_Extracto proporcionado_:

►

Los precios al productor en Estados Unidos subieron más de lo previsto en mayo, cuando anotaron su mayor incremento anual en casi seis años y medio, pero la inflación al productor subyacente se mantuvo moderada.

El Departamento del Trabajo dijo el miércoles que su índice de precios al productor (IPP) para demanda final subió 0.5% el mes pasado, impulsado por un incremento de los costos de la gasolina y de los servicios. En abril, el IPP avanzó 0.1 por ciento. En los 12 meses hasta mayo, el IPP subió 3.1%, el mayor avance desde enero del 2012, tras subir 2.6% interanual en abril.

Economistas consultados en un sondeo de Reuters proyectaban que el IPP ganara 0.3% mensual en mayo y 2.8% interanual. Una medición clave de las presiones sobre los precios al productor subyacentes que excluye los alimentos, la energía y los servicios comerciales avanzó 0.1% el mes pasado.

El llamado IPP subyacente subió el mismo margen en abril. En los 12 meses a mayo, el IPP subyacente se aceleró 2.6% comparado con 2.5% en abril.

La renovada tendencia alcista en los precios al productor fortalece las expectativas de que la inflación repuntará este año y probablemente alcanzará la meta de 2% de la Reserva Federal de Estados Unidos (Fed). El banco central estadounidense concluye el miércoles a la tarde una reunión de política monetaria de dos días en la que se espera que suba las tasas de interés por segunda vez en el año, gracias a la aceleración de la inflación y a un ajuste rápido del mercado laboral. Sondeos fabriles regionales han mostrado una aceleración en los precios de las materias primas este año.

Hasta el momento, los productores de manufacturas no han trasladado esos mayores costos a los consumidores. Un reporte señaló el martes que los precios al consumidor aumentaron modestamente en mayo.

◄

_Listado de datos_:
►

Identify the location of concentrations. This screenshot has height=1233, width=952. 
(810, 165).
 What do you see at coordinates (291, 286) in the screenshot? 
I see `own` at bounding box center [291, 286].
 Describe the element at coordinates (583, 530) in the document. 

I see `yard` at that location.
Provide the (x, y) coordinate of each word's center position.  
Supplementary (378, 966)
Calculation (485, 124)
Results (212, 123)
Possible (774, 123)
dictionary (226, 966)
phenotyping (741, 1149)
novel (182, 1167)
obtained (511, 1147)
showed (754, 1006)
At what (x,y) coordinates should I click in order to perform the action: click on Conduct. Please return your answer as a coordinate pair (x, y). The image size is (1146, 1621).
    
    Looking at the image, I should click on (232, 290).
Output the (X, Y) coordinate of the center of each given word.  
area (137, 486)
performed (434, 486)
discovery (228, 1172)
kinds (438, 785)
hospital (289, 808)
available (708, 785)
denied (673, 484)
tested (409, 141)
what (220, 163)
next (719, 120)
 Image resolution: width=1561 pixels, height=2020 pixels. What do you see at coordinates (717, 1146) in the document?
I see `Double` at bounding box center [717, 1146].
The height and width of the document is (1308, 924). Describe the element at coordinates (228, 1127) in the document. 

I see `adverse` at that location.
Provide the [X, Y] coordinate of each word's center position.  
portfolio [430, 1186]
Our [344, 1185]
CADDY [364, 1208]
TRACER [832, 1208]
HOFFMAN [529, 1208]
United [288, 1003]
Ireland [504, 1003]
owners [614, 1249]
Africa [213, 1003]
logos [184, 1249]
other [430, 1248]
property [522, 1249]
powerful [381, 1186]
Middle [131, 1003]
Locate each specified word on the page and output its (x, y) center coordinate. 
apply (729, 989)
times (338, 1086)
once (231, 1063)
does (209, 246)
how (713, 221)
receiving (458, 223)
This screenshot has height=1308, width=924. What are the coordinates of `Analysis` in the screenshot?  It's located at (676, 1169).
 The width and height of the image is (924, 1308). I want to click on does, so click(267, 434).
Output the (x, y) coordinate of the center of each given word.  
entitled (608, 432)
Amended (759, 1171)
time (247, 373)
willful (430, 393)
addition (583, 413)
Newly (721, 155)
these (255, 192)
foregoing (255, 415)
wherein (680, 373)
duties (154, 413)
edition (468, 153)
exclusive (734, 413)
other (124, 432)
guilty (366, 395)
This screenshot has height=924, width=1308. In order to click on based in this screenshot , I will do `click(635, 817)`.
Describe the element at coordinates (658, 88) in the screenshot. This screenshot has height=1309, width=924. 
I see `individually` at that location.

◄

_Acción requerida 1_: Según el extracto sobre los precios al productor, ¿cuánto subió el IPP en los 12 meses hasta mayo?
_Acción requerida 2_: Cita del extracto sobre los precios al productor el pasaje que va desde "Los precios al productor en" hasta "se mantuvo moderada.", ambos incluidos.

_Solución de la tarea 1_: 3.1%

_Solución de la tarea 2_:
Los precios al productor en Estados Unidos subieron más de lo previsto en mayo, cuando anotaron su mayor incremento anual en casi seis años y medio, pero la inflación al productor subyacente se mantuvo moderada.